Константин Сергеевич дает лекарства, дежурит возле брата, вспоминает недавнюю тяжкую смерть двадцатилетнего Феди Кашкадамова и смотрит на умирающего Павла с тем же пристальным вниманием, с каким Лев Толстой наблюдал умирающего брата: «…думали, что Паша отходит. Дали мускуса и пульс опять восстановился. Сейчас я его разглядел при свете. Он удивительно похорошел. Розовые щеки, резкое очертание глаз и темные брови, но руки совершенно как у скелета. Должно быть, до утра не доживет».
Тяжело начинается для семьи Алексеевых 1893 год. В январе умирает отец. Торжественны похороны, семья выпускает памятную книгу «Сергей Владимирович Алексеев в его добрых делах», где публикуются надгробные речи и подробно описываются истинно добрые дела покойного.

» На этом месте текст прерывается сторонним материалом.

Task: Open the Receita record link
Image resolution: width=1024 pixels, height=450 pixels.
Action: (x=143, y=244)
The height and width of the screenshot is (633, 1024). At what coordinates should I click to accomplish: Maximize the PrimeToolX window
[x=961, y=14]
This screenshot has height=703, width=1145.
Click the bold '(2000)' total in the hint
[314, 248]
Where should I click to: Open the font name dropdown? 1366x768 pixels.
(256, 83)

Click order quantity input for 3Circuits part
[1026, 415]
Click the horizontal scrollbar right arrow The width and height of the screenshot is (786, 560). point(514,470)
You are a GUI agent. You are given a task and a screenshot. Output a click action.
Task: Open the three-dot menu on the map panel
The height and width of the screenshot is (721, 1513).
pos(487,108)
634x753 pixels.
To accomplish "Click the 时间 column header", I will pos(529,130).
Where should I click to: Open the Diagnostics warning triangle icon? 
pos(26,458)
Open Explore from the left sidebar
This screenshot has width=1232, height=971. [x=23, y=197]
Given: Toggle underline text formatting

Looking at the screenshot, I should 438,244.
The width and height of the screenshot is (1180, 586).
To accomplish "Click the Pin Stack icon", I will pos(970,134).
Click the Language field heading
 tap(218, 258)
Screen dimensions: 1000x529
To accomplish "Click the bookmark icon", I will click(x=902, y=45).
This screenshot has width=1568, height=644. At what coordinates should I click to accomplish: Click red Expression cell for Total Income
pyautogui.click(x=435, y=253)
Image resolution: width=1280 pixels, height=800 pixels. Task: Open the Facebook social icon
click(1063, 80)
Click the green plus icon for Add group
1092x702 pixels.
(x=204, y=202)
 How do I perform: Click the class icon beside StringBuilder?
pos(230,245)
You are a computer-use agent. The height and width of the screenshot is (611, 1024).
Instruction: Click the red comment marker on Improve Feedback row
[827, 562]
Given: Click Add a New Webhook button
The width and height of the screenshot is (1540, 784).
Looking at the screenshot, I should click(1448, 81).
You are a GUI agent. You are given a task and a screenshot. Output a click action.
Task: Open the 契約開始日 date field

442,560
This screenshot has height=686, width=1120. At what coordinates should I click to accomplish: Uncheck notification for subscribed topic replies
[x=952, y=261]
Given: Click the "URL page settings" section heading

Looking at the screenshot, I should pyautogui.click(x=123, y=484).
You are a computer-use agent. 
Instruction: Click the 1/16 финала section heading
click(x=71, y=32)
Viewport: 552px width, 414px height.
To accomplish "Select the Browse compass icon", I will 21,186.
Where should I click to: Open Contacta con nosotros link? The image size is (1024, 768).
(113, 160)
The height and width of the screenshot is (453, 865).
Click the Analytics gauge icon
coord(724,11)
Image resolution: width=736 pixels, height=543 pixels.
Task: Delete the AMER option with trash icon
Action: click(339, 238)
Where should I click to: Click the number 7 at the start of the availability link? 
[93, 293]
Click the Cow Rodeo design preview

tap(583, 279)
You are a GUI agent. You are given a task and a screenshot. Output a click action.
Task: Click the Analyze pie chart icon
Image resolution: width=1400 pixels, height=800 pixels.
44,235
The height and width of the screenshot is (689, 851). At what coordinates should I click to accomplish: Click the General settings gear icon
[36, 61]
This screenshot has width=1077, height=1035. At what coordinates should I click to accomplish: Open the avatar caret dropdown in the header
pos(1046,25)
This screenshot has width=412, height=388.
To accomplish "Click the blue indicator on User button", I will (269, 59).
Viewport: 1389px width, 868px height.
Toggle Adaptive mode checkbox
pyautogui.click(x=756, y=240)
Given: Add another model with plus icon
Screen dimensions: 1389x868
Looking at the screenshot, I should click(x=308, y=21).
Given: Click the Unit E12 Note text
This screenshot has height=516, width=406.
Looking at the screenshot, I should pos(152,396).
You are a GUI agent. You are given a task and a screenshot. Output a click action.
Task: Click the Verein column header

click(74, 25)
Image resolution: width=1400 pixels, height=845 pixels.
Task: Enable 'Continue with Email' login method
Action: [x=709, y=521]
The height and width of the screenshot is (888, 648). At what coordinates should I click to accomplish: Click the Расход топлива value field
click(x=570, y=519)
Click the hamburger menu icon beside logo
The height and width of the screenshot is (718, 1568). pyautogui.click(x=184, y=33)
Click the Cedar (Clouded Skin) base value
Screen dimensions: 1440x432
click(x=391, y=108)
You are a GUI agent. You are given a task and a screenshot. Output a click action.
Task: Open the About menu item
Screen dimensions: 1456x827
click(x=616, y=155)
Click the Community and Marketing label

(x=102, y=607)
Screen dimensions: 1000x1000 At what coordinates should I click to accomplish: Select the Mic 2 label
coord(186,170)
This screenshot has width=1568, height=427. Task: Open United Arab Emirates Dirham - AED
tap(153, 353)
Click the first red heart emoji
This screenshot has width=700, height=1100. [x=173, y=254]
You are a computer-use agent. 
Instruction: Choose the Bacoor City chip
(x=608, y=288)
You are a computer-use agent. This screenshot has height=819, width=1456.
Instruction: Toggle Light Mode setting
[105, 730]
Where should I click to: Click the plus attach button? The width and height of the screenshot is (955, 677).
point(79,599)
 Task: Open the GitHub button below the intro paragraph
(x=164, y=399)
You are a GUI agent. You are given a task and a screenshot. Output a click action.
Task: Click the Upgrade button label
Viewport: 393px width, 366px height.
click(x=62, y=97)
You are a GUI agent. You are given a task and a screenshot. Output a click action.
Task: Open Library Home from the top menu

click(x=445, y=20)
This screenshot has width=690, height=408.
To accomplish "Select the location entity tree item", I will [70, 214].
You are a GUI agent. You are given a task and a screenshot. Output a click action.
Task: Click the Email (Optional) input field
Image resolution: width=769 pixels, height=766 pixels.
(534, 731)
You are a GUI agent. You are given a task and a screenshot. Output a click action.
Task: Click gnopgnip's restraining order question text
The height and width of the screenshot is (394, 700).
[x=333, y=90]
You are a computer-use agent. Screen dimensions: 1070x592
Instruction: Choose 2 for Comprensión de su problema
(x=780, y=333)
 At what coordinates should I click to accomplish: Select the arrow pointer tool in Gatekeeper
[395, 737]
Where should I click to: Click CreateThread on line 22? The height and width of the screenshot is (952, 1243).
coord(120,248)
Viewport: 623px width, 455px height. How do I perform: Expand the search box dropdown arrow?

Менее чем через два месяца — новое несчастье. Городской голова Николай Александрович Алексеев (тот, который считал, что «у Кости не то в голове, что нужно») принимает посетителей в московской Думе. Один из посетителей ранит его выстрелом в упор — через два дня он умирает. Это не привычное в России политическое убийство, но убийство, как принято говорить, «по личным мотивам». Константину Сергеевичу выпадает на долю сообщить о происшедшем семье двоюродного брата. И через сорок пять лет он вспомнит: «Когда-то я должен был сообщить жене городского головы о том, что мужа ее застрелили. После того как я ей это сказал, мы оба стояли неподвижно минут двадцать. Я не шевелился, боялся, что она упадет, и действительно, когда я двинулся, она упала».